--- TASK STATEMENT ---
Reproduce each line of the data exactly as it is.

--- THE DATA ---
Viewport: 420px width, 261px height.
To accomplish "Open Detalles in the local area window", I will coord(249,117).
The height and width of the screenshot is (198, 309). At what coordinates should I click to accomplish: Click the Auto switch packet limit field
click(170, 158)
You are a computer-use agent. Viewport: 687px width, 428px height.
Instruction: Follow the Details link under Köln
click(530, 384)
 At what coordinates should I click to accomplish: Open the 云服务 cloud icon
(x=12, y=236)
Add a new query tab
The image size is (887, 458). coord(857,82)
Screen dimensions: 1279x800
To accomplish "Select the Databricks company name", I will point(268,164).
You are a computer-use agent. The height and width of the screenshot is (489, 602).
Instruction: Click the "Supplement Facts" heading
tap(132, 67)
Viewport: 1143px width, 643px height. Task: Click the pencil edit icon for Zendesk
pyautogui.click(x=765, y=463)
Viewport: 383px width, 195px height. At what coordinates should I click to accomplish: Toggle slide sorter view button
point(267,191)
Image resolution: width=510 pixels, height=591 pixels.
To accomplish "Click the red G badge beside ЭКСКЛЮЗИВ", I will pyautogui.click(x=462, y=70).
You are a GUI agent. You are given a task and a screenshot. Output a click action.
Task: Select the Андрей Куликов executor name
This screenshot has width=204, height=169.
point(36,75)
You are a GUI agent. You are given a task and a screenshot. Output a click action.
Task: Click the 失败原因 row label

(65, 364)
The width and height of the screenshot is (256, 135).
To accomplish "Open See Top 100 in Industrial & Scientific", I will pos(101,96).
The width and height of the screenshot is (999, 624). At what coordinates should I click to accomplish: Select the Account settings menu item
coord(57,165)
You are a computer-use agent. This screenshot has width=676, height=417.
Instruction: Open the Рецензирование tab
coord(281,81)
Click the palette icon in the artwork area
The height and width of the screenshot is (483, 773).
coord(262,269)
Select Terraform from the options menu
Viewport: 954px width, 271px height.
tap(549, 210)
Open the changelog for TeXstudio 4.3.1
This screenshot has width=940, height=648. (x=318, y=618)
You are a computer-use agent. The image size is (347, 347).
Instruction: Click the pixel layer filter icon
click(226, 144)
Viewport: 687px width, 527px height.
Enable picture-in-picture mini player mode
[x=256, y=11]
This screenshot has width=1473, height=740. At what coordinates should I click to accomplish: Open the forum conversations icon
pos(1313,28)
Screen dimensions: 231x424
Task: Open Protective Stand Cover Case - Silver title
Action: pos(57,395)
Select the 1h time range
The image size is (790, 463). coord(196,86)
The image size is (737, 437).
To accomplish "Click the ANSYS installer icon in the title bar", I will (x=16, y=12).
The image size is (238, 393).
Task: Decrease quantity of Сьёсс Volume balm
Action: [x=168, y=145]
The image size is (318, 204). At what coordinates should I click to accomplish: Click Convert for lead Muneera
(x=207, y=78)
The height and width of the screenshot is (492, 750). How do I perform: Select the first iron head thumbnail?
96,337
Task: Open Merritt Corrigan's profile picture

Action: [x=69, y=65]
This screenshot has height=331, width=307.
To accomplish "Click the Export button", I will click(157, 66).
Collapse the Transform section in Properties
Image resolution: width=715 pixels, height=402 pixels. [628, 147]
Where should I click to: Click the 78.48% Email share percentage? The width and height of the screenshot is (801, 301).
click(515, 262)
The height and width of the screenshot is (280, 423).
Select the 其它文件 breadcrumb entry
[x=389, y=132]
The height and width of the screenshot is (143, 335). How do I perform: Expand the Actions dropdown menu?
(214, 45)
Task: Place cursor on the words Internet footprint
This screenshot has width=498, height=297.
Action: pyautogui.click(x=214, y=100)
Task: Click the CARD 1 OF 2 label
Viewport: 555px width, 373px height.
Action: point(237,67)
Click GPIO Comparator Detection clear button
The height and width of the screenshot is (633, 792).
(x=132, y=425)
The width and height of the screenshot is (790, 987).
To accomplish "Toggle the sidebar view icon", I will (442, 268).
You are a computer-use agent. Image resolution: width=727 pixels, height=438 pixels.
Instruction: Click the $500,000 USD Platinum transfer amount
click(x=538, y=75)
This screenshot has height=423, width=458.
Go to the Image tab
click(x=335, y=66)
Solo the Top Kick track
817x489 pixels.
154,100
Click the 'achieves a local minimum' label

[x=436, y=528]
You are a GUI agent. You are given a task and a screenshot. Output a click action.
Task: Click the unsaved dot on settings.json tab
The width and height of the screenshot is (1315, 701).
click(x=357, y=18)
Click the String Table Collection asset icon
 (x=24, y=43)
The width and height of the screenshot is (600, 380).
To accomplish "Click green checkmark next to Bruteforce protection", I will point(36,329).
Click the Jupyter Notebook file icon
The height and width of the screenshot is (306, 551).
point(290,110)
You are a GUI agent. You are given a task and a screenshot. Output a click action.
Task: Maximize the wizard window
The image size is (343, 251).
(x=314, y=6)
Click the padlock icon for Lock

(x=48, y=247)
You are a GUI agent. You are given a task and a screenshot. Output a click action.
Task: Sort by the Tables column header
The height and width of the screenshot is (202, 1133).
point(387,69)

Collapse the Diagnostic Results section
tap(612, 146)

--- SOLUTION FOR THIS PROBLEM ---
Viewport: 420px width, 261px height.
To accomplish "Open Detalles in the local area window", I will coord(249,117).
The height and width of the screenshot is (198, 309). At what coordinates should I click to accomplish: Click the Auto switch packet limit field
click(170, 158)
You are a computer-use agent. Viewport: 687px width, 428px height.
Instruction: Follow the Details link under Köln
click(530, 384)
 At what coordinates should I click to accomplish: Open the 云服务 cloud icon
(x=12, y=236)
Add a new query tab
The image size is (887, 458). coord(857,82)
Screen dimensions: 1279x800
To accomplish "Select the Databricks company name", I will point(268,164).
You are a computer-use agent. The height and width of the screenshot is (489, 602).
Instruction: Click the "Supplement Facts" heading
tap(132, 67)
Viewport: 1143px width, 643px height. Task: Click the pencil edit icon for Zendesk
pyautogui.click(x=765, y=463)
Viewport: 383px width, 195px height. At what coordinates should I click to accomplish: Toggle slide sorter view button
point(267,191)
Image resolution: width=510 pixels, height=591 pixels.
To accomplish "Click the red G badge beside ЭКСКЛЮЗИВ", I will pyautogui.click(x=462, y=70).
You are a GUI agent. You are given a task and a screenshot. Output a click action.
Task: Select the Андрей Куликов executor name
This screenshot has width=204, height=169.
point(36,75)
You are a GUI agent. You are given a task and a screenshot. Output a click action.
Task: Click the 失败原因 row label

(65, 364)
The width and height of the screenshot is (256, 135).
To accomplish "Open See Top 100 in Industrial & Scientific", I will pos(101,96).
The width and height of the screenshot is (999, 624). At what coordinates should I click to accomplish: Select the Account settings menu item
coord(57,165)
You are a computer-use agent. This screenshot has width=676, height=417.
Instruction: Open the Рецензирование tab
coord(281,81)
Click the palette icon in the artwork area
The height and width of the screenshot is (483, 773).
coord(262,269)
Select Terraform from the options menu
Viewport: 954px width, 271px height.
tap(549, 210)
Open the changelog for TeXstudio 4.3.1
This screenshot has width=940, height=648. (x=318, y=618)
You are a computer-use agent. The image size is (347, 347).
Instruction: Click the pixel layer filter icon
click(226, 144)
Viewport: 687px width, 527px height.
Enable picture-in-picture mini player mode
[x=256, y=11]
This screenshot has width=1473, height=740. At what coordinates should I click to accomplish: Open the forum conversations icon
pos(1313,28)
Screen dimensions: 231x424
Task: Open Protective Stand Cover Case - Silver title
Action: pos(57,395)
Select the 1h time range
The image size is (790, 463). coord(196,86)
The image size is (737, 437).
To accomplish "Click the ANSYS installer icon in the title bar", I will (x=16, y=12).
The image size is (238, 393).
Task: Decrease quantity of Сьёсс Volume balm
Action: [x=168, y=145]
The image size is (318, 204). At what coordinates should I click to accomplish: Click Convert for lead Muneera
(x=207, y=78)
The height and width of the screenshot is (492, 750). How do I perform: Select the first iron head thumbnail?
96,337
Task: Open Merritt Corrigan's profile picture

Action: [x=69, y=65]
This screenshot has height=331, width=307.
To accomplish "Click the Export button", I will click(157, 66).
Collapse the Transform section in Properties
Image resolution: width=715 pixels, height=402 pixels. [628, 147]
Where should I click to: Click the 78.48% Email share percentage? The width and height of the screenshot is (801, 301).
click(515, 262)
The height and width of the screenshot is (280, 423).
Select the 其它文件 breadcrumb entry
[x=389, y=132]
The height and width of the screenshot is (143, 335). How do I perform: Expand the Actions dropdown menu?
(214, 45)
Task: Place cursor on the words Internet footprint
This screenshot has width=498, height=297.
Action: pyautogui.click(x=214, y=100)
Task: Click the CARD 1 OF 2 label
Viewport: 555px width, 373px height.
Action: point(237,67)
Click GPIO Comparator Detection clear button
The height and width of the screenshot is (633, 792).
(x=132, y=425)
The width and height of the screenshot is (790, 987).
To accomplish "Toggle the sidebar view icon", I will (442, 268).
You are a computer-use agent. Image resolution: width=727 pixels, height=438 pixels.
Instruction: Click the $500,000 USD Platinum transfer amount
click(x=538, y=75)
This screenshot has height=423, width=458.
Go to the Image tab
click(x=335, y=66)
Solo the Top Kick track
817x489 pixels.
154,100
Click the 'achieves a local minimum' label

[x=436, y=528]
You are a GUI agent. You are given a task and a screenshot. Output a click action.
Task: Click the unsaved dot on settings.json tab
The width and height of the screenshot is (1315, 701).
click(x=357, y=18)
Click the String Table Collection asset icon
 (x=24, y=43)
The width and height of the screenshot is (600, 380).
To accomplish "Click green checkmark next to Bruteforce protection", I will point(36,329).
Click the Jupyter Notebook file icon
The height and width of the screenshot is (306, 551).
point(290,110)
You are a GUI agent. You are given a task and a screenshot. Output a click action.
Task: Maximize the wizard window
The image size is (343, 251).
(x=314, y=6)
Click the padlock icon for Lock

(x=48, y=247)
You are a GUI agent. You are given a task and a screenshot. Output a click action.
Task: Sort by the Tables column header
The height and width of the screenshot is (202, 1133).
point(387,69)

Collapse the Diagnostic Results section
tap(612, 146)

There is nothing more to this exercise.